Working from the records beneath this line, reproduce each one exactly.

Records for processing Start Marker

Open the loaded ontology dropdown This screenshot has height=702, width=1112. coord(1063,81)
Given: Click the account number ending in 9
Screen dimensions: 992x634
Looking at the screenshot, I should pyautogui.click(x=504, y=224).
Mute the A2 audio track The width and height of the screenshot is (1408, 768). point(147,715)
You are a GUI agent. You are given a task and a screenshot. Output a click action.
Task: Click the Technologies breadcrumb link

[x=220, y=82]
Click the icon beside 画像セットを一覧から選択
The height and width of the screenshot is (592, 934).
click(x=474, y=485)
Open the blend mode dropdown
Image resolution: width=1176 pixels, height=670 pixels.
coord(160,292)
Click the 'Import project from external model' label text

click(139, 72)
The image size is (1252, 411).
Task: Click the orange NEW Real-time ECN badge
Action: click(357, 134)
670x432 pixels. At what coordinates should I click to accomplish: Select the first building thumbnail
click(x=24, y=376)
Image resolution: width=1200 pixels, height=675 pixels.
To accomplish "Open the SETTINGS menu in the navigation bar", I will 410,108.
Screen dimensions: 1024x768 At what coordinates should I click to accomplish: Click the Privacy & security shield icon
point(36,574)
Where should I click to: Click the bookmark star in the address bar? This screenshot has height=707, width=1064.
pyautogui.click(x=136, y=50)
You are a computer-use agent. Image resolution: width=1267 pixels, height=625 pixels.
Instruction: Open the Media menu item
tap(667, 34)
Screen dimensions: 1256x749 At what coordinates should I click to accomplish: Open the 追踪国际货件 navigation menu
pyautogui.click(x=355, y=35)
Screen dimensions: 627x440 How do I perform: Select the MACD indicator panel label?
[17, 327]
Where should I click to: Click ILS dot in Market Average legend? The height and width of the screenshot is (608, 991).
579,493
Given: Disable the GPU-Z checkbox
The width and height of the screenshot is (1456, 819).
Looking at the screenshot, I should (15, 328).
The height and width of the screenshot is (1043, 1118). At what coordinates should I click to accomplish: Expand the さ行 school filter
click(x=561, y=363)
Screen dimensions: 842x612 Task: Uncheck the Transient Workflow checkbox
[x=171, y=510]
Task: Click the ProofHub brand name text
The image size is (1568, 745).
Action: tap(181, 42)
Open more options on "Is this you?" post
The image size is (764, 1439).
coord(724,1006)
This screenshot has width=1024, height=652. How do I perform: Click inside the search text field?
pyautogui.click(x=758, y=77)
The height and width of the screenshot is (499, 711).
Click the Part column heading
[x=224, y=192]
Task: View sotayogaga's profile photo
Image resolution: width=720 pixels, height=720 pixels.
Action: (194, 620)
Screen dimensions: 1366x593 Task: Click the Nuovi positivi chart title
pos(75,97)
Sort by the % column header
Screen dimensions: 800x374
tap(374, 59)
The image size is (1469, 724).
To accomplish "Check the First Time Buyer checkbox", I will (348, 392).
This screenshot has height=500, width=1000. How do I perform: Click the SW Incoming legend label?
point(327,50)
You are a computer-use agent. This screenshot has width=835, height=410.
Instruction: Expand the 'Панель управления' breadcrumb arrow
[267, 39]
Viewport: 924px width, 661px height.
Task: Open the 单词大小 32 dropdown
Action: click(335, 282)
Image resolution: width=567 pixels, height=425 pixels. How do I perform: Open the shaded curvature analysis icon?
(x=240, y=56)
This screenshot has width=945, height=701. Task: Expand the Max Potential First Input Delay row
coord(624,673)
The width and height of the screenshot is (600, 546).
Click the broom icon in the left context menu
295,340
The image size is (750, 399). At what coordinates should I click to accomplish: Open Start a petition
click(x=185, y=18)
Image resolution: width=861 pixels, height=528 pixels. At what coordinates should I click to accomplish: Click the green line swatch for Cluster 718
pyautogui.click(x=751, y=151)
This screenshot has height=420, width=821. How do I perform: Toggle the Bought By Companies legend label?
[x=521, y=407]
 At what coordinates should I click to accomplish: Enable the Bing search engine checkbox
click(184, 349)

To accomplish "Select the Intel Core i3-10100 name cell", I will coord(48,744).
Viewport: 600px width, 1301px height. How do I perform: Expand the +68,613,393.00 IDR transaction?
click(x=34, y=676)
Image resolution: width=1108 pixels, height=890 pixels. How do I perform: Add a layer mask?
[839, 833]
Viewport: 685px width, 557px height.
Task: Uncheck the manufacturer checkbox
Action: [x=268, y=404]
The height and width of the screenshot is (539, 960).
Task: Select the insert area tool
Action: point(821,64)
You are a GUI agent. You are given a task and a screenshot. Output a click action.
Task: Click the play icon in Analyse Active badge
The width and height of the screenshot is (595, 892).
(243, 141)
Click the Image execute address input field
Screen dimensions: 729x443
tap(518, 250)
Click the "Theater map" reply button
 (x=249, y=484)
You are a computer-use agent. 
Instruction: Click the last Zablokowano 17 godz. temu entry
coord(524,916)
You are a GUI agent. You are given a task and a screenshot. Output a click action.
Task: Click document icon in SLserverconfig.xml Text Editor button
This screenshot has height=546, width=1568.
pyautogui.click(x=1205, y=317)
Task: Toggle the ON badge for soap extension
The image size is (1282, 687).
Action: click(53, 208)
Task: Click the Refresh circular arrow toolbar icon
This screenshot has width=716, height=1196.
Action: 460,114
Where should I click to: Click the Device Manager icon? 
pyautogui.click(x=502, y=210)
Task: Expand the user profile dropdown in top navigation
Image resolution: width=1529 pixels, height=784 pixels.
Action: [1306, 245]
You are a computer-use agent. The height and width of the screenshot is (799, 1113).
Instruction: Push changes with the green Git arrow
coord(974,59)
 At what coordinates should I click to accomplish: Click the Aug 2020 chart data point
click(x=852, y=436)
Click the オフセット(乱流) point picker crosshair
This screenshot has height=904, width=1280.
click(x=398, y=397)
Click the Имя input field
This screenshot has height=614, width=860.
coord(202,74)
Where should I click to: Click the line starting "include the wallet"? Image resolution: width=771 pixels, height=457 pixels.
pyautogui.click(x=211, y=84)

Records for processing End Marker

### Task response
Open the loaded ontology dropdown This screenshot has height=702, width=1112. coord(1063,81)
Given: Click the account number ending in 9
Screen dimensions: 992x634
Looking at the screenshot, I should pyautogui.click(x=504, y=224).
Mute the A2 audio track The width and height of the screenshot is (1408, 768). point(147,715)
You are a GUI agent. You are given a task and a screenshot. Output a click action.
Task: Click the Technologies breadcrumb link

[x=220, y=82]
Click the icon beside 画像セットを一覧から選択
The height and width of the screenshot is (592, 934).
click(x=474, y=485)
Open the blend mode dropdown
Image resolution: width=1176 pixels, height=670 pixels.
coord(160,292)
Click the 'Import project from external model' label text

click(139, 72)
The image size is (1252, 411).
Task: Click the orange NEW Real-time ECN badge
Action: click(357, 134)
670x432 pixels. At what coordinates should I click to accomplish: Select the first building thumbnail
click(x=24, y=376)
Image resolution: width=1200 pixels, height=675 pixels.
To accomplish "Open the SETTINGS menu in the navigation bar", I will 410,108.
Screen dimensions: 1024x768 At what coordinates should I click to accomplish: Click the Privacy & security shield icon
point(36,574)
Where should I click to: Click the bookmark star in the address bar? This screenshot has height=707, width=1064.
pyautogui.click(x=136, y=50)
You are a computer-use agent. Image resolution: width=1267 pixels, height=625 pixels.
Instruction: Open the Media menu item
tap(667, 34)
Screen dimensions: 1256x749 At what coordinates should I click to accomplish: Open the 追踪国际货件 navigation menu
pyautogui.click(x=355, y=35)
Screen dimensions: 627x440 How do I perform: Select the MACD indicator panel label?
[17, 327]
Where should I click to: Click ILS dot in Market Average legend? The height and width of the screenshot is (608, 991).
579,493
Given: Disable the GPU-Z checkbox
The width and height of the screenshot is (1456, 819).
Looking at the screenshot, I should (15, 328).
The height and width of the screenshot is (1043, 1118). At what coordinates should I click to accomplish: Expand the さ行 school filter
click(x=561, y=363)
Screen dimensions: 842x612 Task: Uncheck the Transient Workflow checkbox
[x=171, y=510]
Task: Click the ProofHub brand name text
The image size is (1568, 745).
Action: tap(181, 42)
Open more options on "Is this you?" post
The image size is (764, 1439).
coord(724,1006)
This screenshot has width=1024, height=652. How do I perform: Click inside the search text field?
pyautogui.click(x=758, y=77)
The height and width of the screenshot is (499, 711).
Click the Part column heading
[x=224, y=192]
Task: View sotayogaga's profile photo
Image resolution: width=720 pixels, height=720 pixels.
Action: (194, 620)
Screen dimensions: 1366x593 Task: Click the Nuovi positivi chart title
pos(75,97)
Sort by the % column header
Screen dimensions: 800x374
tap(374, 59)
The image size is (1469, 724).
To accomplish "Check the First Time Buyer checkbox", I will (348, 392).
This screenshot has height=500, width=1000. How do I perform: Click the SW Incoming legend label?
point(327,50)
You are a computer-use agent. This screenshot has width=835, height=410.
Instruction: Expand the 'Панель управления' breadcrumb arrow
[267, 39]
Viewport: 924px width, 661px height.
Task: Open the 单词大小 32 dropdown
Action: click(335, 282)
Image resolution: width=567 pixels, height=425 pixels. How do I perform: Open the shaded curvature analysis icon?
(x=240, y=56)
This screenshot has width=945, height=701. Task: Expand the Max Potential First Input Delay row
coord(624,673)
The width and height of the screenshot is (600, 546).
Click the broom icon in the left context menu
295,340
The image size is (750, 399). At what coordinates should I click to accomplish: Open Start a petition
click(x=185, y=18)
Image resolution: width=861 pixels, height=528 pixels. At what coordinates should I click to accomplish: Click the green line swatch for Cluster 718
pyautogui.click(x=751, y=151)
This screenshot has height=420, width=821. How do I perform: Toggle the Bought By Companies legend label?
[x=521, y=407]
 At what coordinates should I click to accomplish: Enable the Bing search engine checkbox
click(184, 349)

To accomplish "Select the Intel Core i3-10100 name cell", I will coord(48,744).
Viewport: 600px width, 1301px height. How do I perform: Expand the +68,613,393.00 IDR transaction?
click(x=34, y=676)
Image resolution: width=1108 pixels, height=890 pixels. How do I perform: Add a layer mask?
[839, 833]
Viewport: 685px width, 557px height.
Task: Uncheck the manufacturer checkbox
Action: [x=268, y=404]
The height and width of the screenshot is (539, 960).
Task: Select the insert area tool
Action: point(821,64)
You are a GUI agent. You are given a task and a screenshot. Output a click action.
Task: Click the play icon in Analyse Active badge
The width and height of the screenshot is (595, 892).
(243, 141)
Click the Image execute address input field
Screen dimensions: 729x443
tap(518, 250)
Click the "Theater map" reply button
 (x=249, y=484)
You are a computer-use agent. 
Instruction: Click the last Zablokowano 17 godz. temu entry
coord(524,916)
You are a GUI agent. You are given a task and a screenshot. Output a click action.
Task: Click document icon in SLserverconfig.xml Text Editor button
This screenshot has height=546, width=1568.
pyautogui.click(x=1205, y=317)
Task: Toggle the ON badge for soap extension
The image size is (1282, 687).
Action: click(53, 208)
Task: Click the Refresh circular arrow toolbar icon
This screenshot has width=716, height=1196.
Action: 460,114
Where should I click to: Click the Device Manager icon? 
pyautogui.click(x=502, y=210)
Task: Expand the user profile dropdown in top navigation
Image resolution: width=1529 pixels, height=784 pixels.
Action: [1306, 245]
You are a computer-use agent. The height and width of the screenshot is (799, 1113).
Instruction: Push changes with the green Git arrow
coord(974,59)
 At what coordinates should I click to accomplish: Click the Aug 2020 chart data point
click(x=852, y=436)
Click the オフセット(乱流) point picker crosshair
This screenshot has height=904, width=1280.
click(x=398, y=397)
Click the Имя input field
This screenshot has height=614, width=860.
coord(202,74)
Where should I click to: Click the line starting "include the wallet"? Image resolution: width=771 pixels, height=457 pixels.
pyautogui.click(x=211, y=84)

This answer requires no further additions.